Você acredita em destino?

59 9 38
                                    

Os raios amarelados adentraram pelas frestas da simplória janela de madeira, salpicando em fachos de luz finos sobre a cama onde o casal descansava. Quentes, luminosos, enérgicos e infinitos, estendendo-se até a porta entreaberta do quarto. Acostumados a essa rotina, os dois adultos deitados na cama lentamente despertavam, o sol cegando suas vistas por alguns instantes. Bo, um homem de longos cabelos negros, olhos castanhos e peito largo foi o primeiro, seguido de Marlene, sua esposa. A segunda já tinha cabelos curtos e loiros, olhos azuis e uma estatura relativamente menor que a do homem. Sentados na cama, Marlene apoiava o rosto no ombro rígido e firme, encostando sua testa junto às mãos. Murmurou um "bom dia", sua voz saindo rouca e baixa. Nunca fora muito disposta nesses horários.

- Bom dia, amor. - A voz grave de Bo ressoou, ecoando pelas paredes do quarto, alta e disposta. Ao contrário da mulher, era mais animado no começo do dia, mais disposto a tudo. Contudo, não pulou da cama como desejava, mas sim permaneceu ali, ao lado da amada, abraçando-a de lado e acariciando sua cabeça. - Prometi ao Isaac que iria ensiná-lo a caçar hoje, mal vejo a hora.
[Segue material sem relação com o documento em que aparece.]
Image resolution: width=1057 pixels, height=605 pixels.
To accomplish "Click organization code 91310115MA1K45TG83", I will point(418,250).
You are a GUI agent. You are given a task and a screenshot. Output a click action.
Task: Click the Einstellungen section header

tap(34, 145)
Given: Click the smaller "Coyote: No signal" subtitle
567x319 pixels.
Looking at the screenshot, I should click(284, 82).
- Que legal, querido... Mas você pode fazer o café antes de ir? Eu cuido do almoço. - Propôs o acordo de sempre, a cabeça levantava aos poucos para olhar a face do outro, sorrindo. - Quem sabe do jantar também.

Assentiu, levantando-se da cama em seguida para iniciar seu dia. Marlene ainda ficaria por mais alguns minutos, tomando coragem para sair de seu conforto. Bo, por sua vez, já se dirigia para fora do cômodo, esperando encontrar-se com o filho em algum momento. Todavia, diferente do que imaginava, não ouviu sequer um único som que indicasse que o garoto já estivesse de pé. Estranho, afinal, Isaac costumava acordar bem cedo, algumas vezes até preparando o café para os pais.
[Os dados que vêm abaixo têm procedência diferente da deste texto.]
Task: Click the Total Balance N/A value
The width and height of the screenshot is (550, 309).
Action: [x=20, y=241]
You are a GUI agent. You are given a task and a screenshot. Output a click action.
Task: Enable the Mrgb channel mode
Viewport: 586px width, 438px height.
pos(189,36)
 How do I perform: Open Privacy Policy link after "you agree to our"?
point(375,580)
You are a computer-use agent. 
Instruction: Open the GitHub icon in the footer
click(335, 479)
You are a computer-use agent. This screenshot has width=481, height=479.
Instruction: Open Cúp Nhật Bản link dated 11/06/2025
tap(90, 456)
Caminhou pela humilde - porém grande comparada às outras - casa em busca de seu filho. Passeou pela sala, banheiro e cozinha, mas nada. Só restava o pequeno quarto do garoto, que foi pra onde se dirigiu. No caminho, fazia mentalmente a lista de afazeres do dia, sublinhando as coisas mais importantes. No topo da lista, ensinar a caçada para o mais novo não só era sublinhado, mas também circulado com tinta vermelha cerebral... Bo sempre teve uma imaginação bem fértil.

- Isaac, acorda! Você está atrasado para a escola! - Bo gritou com tom fingido de desespero, sacudia o pequeno que dormia tranquilamente sobre os lençóis brancos. O quarto, de cortinas e janelas fechadas, estava abafado e escuro. - A dona Tara vai te transformar em voodo!
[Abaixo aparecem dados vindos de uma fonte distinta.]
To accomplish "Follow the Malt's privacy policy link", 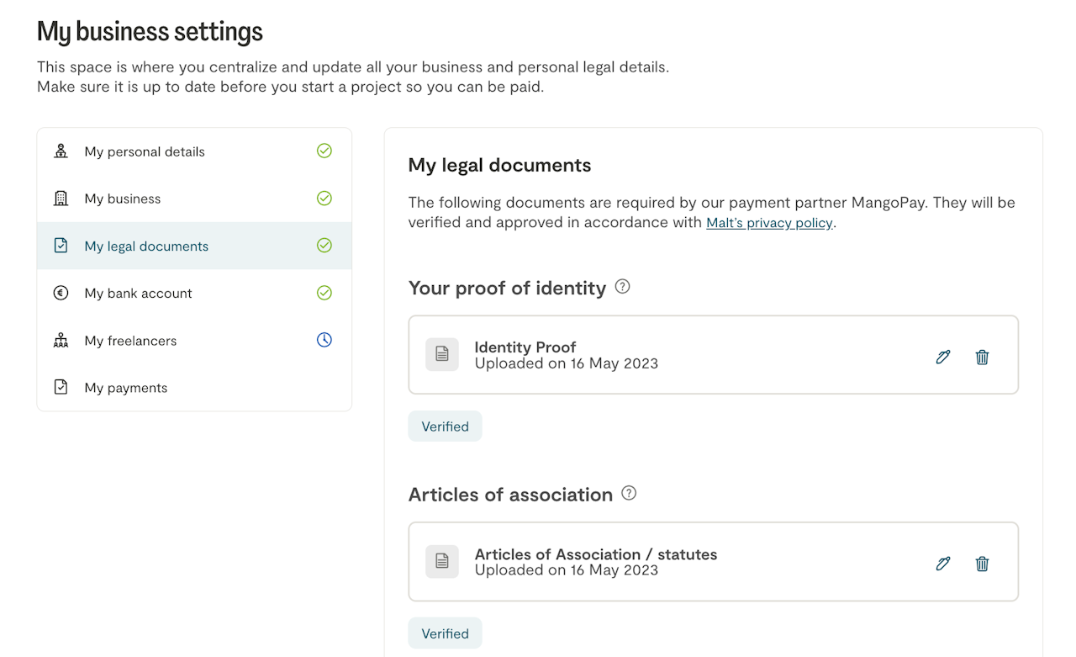I will (x=769, y=223).
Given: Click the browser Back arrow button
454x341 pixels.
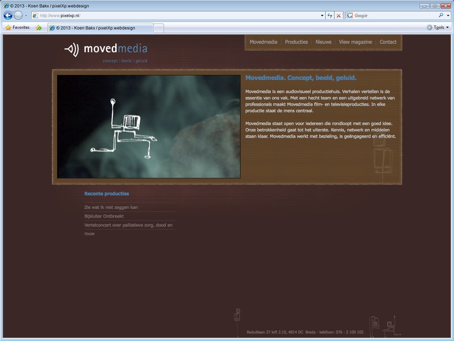Looking at the screenshot, I should pyautogui.click(x=8, y=15).
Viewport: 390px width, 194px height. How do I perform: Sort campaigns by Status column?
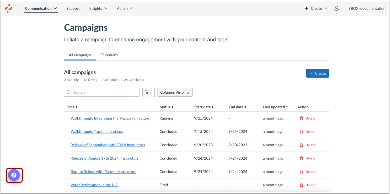[x=166, y=107]
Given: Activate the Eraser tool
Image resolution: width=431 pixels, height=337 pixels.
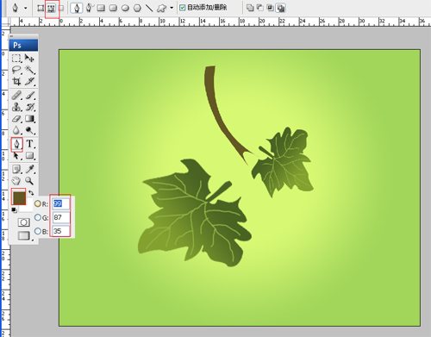Looking at the screenshot, I should click(16, 119).

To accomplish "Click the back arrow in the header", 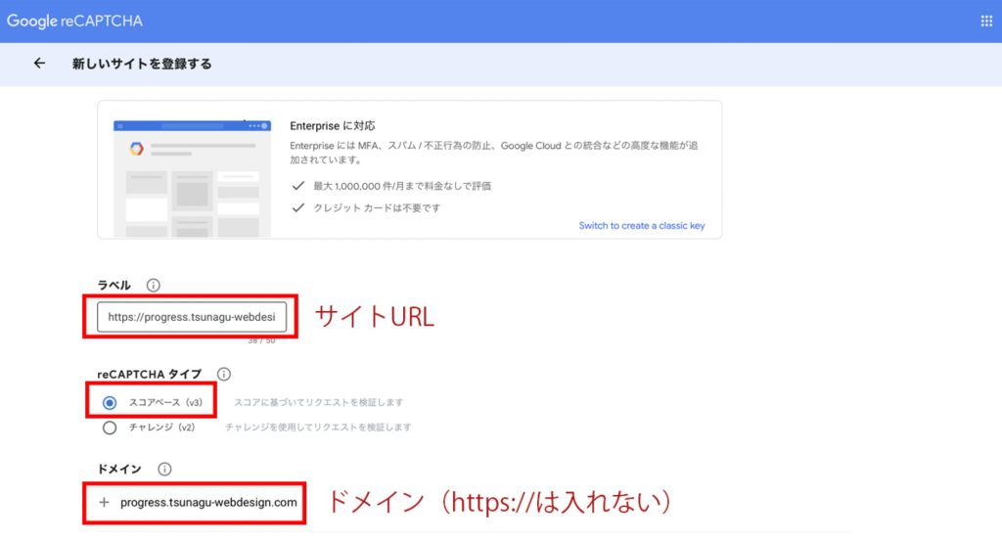I will (39, 64).
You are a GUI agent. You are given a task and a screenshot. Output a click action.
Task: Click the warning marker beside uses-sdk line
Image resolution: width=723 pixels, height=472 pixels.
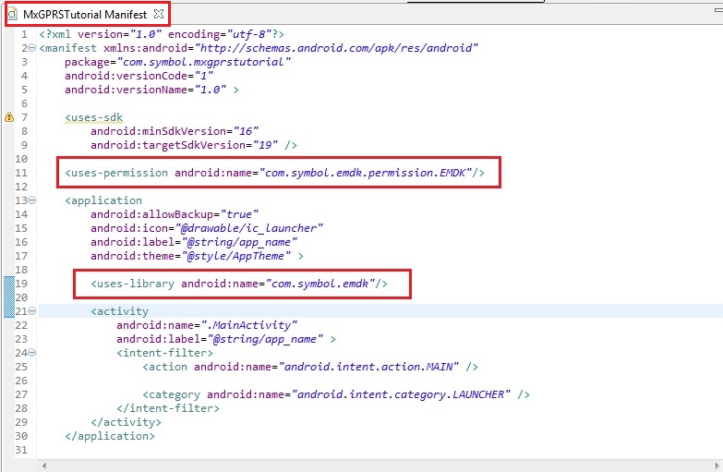coord(8,117)
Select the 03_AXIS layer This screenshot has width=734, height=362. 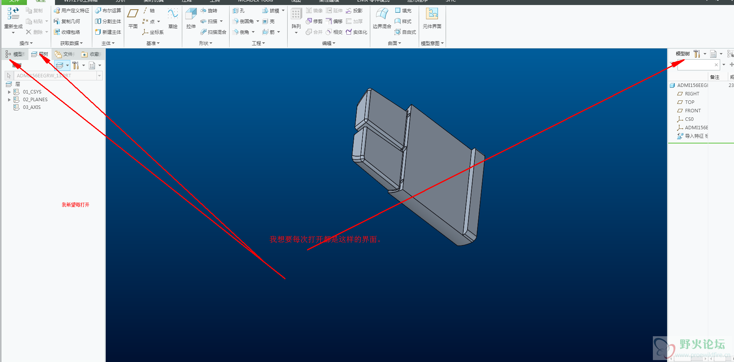32,107
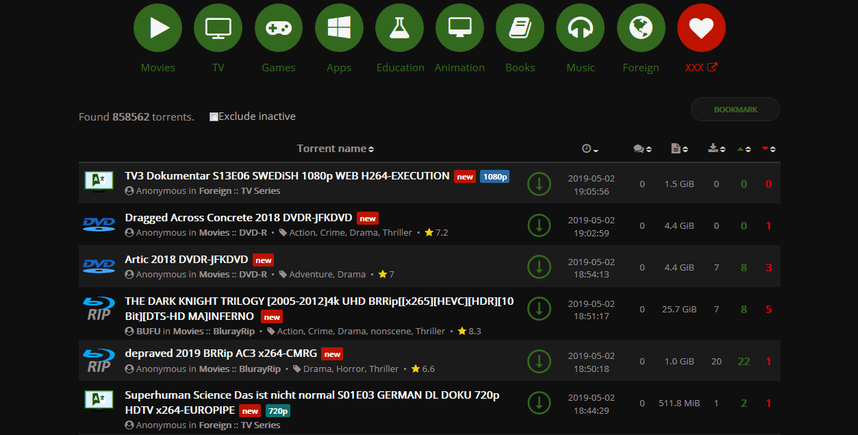The height and width of the screenshot is (435, 858).
Task: Open the BUFU uploader profile link
Action: (x=148, y=331)
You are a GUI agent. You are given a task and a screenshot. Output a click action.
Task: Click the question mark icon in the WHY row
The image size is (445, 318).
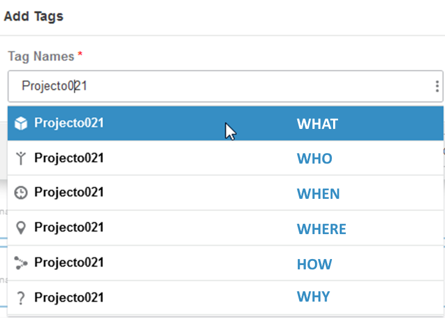[21, 298]
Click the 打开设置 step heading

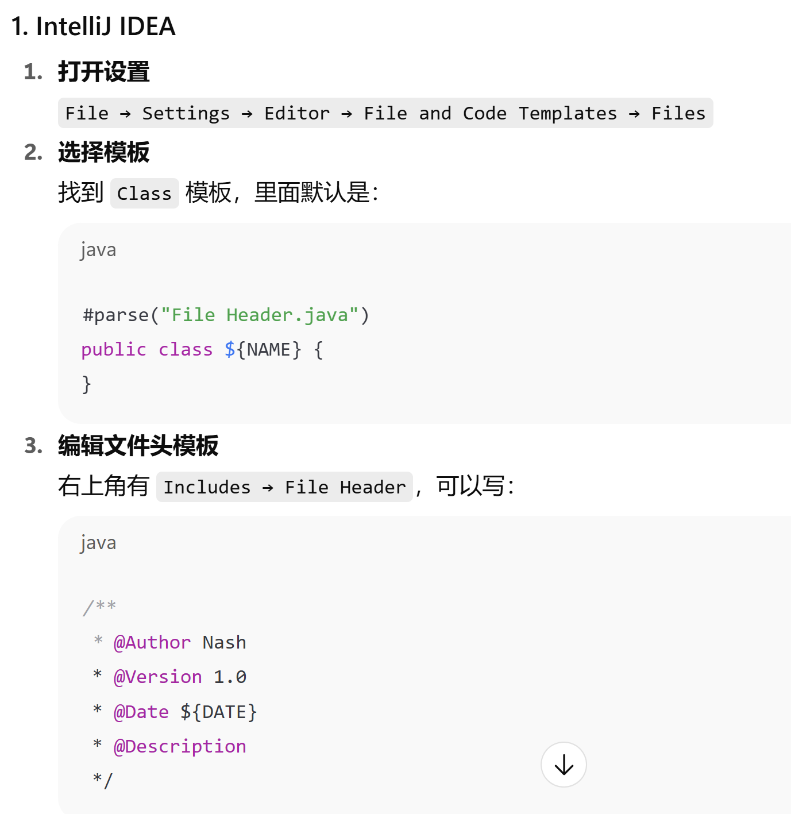point(103,72)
Do bolo de lençóis brancos, um pequeno garoto de no máximo oito anos de idade pulou, atrapalhado e enroscado no tecido neutro. De encontro ao chão, reclamou de dor e começou a se levantar, cambaleante, em uma tentativa de correr pelo quarto coberto de bréu. O cabelo marrom claro bagunçado e embaraçado pelo sono pulava, batendo no rosto babado e cobrindo os olhos azuis. As curtas pernas se enrolavam na velocidade, percorrendo o quarto inteiro para lá e para cá em questão de segundos. As mãos pequenas de dedos magros catavam roupas aqui e ali, jogadas pelo chão, algumas em gavetas no móvel ao lado da cama. O rosto gordinho e redondo se contorcendo em medo e pressa, ao passo que vencia os desafios da bagunça e do escuro lhe cobrindo a passagem. Continuaria correndo por um tempo, não fossem os braços de Bo o agarrando.

- Não acredito que você caiu mesmo nessa! Hahaha! Ainda é cedo, Isaac. - Declarou, tentando acalmar a "peste" que corria de um lado a outro. - Antes da escola, você e eu vamos caçar, esqueceu? - Por fim, sorriu para o filho, bagunçando ainda mais o seu cabelo.

- Qual é, pai!? Não faz isso! Você não sabe como a senhorita Tara é! - Indignado, de bochechas infladas e braços cruzados, Isaac protestou. Baixou a cabeça para não encarar o olhar do pai, no fundo se segurando para não rir. - Da última vez que eu me atrasei, ela me fez ficar de olho em cartas de tarô que se mexiam sozinhas! Eu senti como se elas pudessem me atacar a qualquer momento.